Liberation Day – as the White House grandly calls the unveiling of its new trade policy – is finally upon us.
But what it actually means and what the impact will be is still anybody’s guess, as president Donald Trump keeps businesses and world leaders waiting until Wednesday to unveil the next round of tariffs.
While Mr Trump has suggested all nations will be hit with additional levies – and Keir Starmer has admitted the UK is unlikely to escape the new measures – it’s still far from certain exactly which industries will bear the brunt this time, with steel, aluminium and auto parts already subject to additional import costs.

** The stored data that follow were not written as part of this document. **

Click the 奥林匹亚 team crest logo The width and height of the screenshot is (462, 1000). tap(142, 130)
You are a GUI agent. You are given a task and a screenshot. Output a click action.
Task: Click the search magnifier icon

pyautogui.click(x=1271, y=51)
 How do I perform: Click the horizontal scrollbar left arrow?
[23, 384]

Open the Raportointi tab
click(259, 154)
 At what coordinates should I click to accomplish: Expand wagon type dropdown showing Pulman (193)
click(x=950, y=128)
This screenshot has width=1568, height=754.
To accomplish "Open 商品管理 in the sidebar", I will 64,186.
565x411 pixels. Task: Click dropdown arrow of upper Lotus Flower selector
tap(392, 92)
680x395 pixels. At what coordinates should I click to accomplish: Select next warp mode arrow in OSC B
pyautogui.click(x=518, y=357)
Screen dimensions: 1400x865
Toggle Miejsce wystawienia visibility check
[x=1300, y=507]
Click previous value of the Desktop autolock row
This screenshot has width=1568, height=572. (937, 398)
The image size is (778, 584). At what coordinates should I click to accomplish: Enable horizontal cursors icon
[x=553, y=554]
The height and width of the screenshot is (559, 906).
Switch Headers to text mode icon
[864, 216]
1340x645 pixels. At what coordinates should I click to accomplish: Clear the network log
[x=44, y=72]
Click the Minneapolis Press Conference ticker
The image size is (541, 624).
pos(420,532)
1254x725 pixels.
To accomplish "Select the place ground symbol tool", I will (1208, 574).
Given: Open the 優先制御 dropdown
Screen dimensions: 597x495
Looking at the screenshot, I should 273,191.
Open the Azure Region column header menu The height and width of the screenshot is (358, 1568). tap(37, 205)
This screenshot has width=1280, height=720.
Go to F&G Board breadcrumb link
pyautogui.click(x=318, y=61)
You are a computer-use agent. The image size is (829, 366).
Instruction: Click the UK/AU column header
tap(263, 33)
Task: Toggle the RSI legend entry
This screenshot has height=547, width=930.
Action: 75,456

Here’s a look at what’s already known, what could happen, and what investors are doing as uncertainty reigns.
Market response
The top end of the UK stock market has performed relatively well this year, considering concerns over growth, inflation, still-high interest rates and the wider geopolitical landscape.
The FTSE 100 is up more than five per cent year-to-date, in contrast to the US’ S&P 500 being down around the same amount. The uncertainty has hit smaller businesses more, with the FTSE 250 down 5.2 per cent in 2025 and the AIM All-Share Index down 4.3 per cent.
More recently, while there was a sell-off on Monday ahead of these new tariffs, it eventually wasn’t as steep as had initially looked the case and Tuesday saw investors buying once more on price weaknesses, perhaps hinting that some saw limited further downside in share price terms, even with new tariffs to come.
It has always been a fool’s game at guessing the stock market’s most immediate, very next move, but AJ Bell analysis notes that while the biggest tech stocks in America – the so-called Magnificent Seven – have lost a combined $2.3 trillion in the first quarter of this year, they “have strong growth prospects well into the future” and “that status makes them natural candidates to attract widespread buying when markets are more upbeat”.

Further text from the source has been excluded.